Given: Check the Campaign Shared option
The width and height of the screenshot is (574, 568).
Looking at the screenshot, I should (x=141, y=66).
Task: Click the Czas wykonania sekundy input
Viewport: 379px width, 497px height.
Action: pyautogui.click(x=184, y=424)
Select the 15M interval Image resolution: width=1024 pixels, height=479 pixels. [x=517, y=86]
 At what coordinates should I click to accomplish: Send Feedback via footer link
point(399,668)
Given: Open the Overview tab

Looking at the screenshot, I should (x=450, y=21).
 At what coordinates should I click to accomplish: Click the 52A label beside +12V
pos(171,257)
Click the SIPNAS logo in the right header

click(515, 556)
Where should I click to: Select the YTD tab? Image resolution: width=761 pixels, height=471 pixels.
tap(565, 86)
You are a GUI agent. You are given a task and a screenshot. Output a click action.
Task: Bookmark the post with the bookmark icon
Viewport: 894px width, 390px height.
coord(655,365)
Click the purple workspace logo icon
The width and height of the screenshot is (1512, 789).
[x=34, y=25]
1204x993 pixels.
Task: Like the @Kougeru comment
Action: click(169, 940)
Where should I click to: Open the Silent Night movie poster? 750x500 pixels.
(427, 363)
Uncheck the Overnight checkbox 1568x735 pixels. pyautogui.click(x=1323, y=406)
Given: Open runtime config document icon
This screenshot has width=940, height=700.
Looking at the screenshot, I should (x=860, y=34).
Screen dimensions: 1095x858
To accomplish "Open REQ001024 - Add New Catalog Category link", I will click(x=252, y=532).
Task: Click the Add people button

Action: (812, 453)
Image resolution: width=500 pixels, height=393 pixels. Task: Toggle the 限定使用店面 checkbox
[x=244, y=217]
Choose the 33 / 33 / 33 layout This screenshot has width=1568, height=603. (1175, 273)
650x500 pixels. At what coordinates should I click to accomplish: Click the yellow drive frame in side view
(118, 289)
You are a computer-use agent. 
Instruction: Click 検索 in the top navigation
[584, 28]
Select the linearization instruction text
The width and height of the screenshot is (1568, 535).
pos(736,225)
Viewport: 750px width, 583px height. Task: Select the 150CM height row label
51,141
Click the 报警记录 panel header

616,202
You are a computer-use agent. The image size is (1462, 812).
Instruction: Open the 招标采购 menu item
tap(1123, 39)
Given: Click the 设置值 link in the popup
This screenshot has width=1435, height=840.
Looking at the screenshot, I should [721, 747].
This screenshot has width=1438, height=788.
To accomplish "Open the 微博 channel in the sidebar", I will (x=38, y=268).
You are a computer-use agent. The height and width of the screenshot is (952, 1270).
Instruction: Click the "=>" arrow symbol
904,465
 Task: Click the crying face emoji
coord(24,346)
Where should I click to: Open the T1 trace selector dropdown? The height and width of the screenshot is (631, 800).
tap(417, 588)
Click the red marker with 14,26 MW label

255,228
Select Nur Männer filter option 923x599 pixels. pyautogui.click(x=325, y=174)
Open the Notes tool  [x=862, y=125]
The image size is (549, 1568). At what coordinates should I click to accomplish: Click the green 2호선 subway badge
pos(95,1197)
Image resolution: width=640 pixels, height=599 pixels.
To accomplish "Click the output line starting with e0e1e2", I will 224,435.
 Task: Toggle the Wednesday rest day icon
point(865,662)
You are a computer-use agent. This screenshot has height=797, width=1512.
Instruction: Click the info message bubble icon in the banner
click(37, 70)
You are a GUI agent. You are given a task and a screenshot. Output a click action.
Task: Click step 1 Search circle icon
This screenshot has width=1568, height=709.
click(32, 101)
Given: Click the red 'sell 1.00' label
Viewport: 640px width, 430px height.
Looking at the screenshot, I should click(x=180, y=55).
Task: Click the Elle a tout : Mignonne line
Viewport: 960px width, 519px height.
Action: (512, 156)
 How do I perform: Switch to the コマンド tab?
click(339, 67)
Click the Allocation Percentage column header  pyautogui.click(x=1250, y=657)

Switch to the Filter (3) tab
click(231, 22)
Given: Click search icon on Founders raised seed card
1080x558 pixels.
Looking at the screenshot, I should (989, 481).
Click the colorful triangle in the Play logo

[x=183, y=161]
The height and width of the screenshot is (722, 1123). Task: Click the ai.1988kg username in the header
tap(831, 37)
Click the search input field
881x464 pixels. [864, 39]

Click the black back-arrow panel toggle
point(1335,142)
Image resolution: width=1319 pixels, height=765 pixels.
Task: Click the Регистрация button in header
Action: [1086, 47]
:::::
▶ Exercise requirements: Duplicate the part of the listing that opens at its start and closes with the line containing "Select the 15M", keeping every line identical.

▶ Task result:
Given: Check the Campaign Shared option
The width and height of the screenshot is (574, 568).
Looking at the screenshot, I should (x=141, y=66).
Task: Click the Czas wykonania sekundy input
Viewport: 379px width, 497px height.
Action: pyautogui.click(x=184, y=424)
Select the 15M interval Image resolution: width=1024 pixels, height=479 pixels. [x=517, y=86]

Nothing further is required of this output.